Problem details:
Below are the records; give the number of lines in them that include the word "Select", and nothing more.

(Provided records Opens)

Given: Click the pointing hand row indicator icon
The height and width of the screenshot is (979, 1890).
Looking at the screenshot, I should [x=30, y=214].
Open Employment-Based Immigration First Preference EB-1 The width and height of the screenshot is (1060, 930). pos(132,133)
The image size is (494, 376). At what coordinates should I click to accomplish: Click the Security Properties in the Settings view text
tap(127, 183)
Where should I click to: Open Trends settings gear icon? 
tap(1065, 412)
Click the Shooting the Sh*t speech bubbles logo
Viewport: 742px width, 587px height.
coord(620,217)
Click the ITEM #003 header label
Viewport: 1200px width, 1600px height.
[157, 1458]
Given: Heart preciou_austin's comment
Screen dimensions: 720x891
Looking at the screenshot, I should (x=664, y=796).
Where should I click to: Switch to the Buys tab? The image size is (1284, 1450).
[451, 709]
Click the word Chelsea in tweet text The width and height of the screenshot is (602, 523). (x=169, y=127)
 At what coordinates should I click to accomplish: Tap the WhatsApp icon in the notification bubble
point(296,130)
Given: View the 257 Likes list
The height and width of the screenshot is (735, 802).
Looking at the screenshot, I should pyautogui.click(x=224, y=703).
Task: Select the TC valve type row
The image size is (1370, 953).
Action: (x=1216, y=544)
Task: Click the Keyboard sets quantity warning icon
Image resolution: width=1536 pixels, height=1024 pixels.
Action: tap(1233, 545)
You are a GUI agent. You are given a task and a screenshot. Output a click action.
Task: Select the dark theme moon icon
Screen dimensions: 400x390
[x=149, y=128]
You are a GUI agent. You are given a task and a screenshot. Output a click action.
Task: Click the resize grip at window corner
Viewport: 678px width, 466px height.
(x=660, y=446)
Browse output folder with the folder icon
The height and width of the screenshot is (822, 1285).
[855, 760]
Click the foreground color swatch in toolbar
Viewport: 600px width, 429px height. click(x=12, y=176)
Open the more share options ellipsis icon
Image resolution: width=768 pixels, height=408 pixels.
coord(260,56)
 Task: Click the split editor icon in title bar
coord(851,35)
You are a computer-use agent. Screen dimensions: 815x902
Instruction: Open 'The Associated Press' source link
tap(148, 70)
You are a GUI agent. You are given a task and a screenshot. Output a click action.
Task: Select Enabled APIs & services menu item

(Provided records Closes)

Completed exercise:
3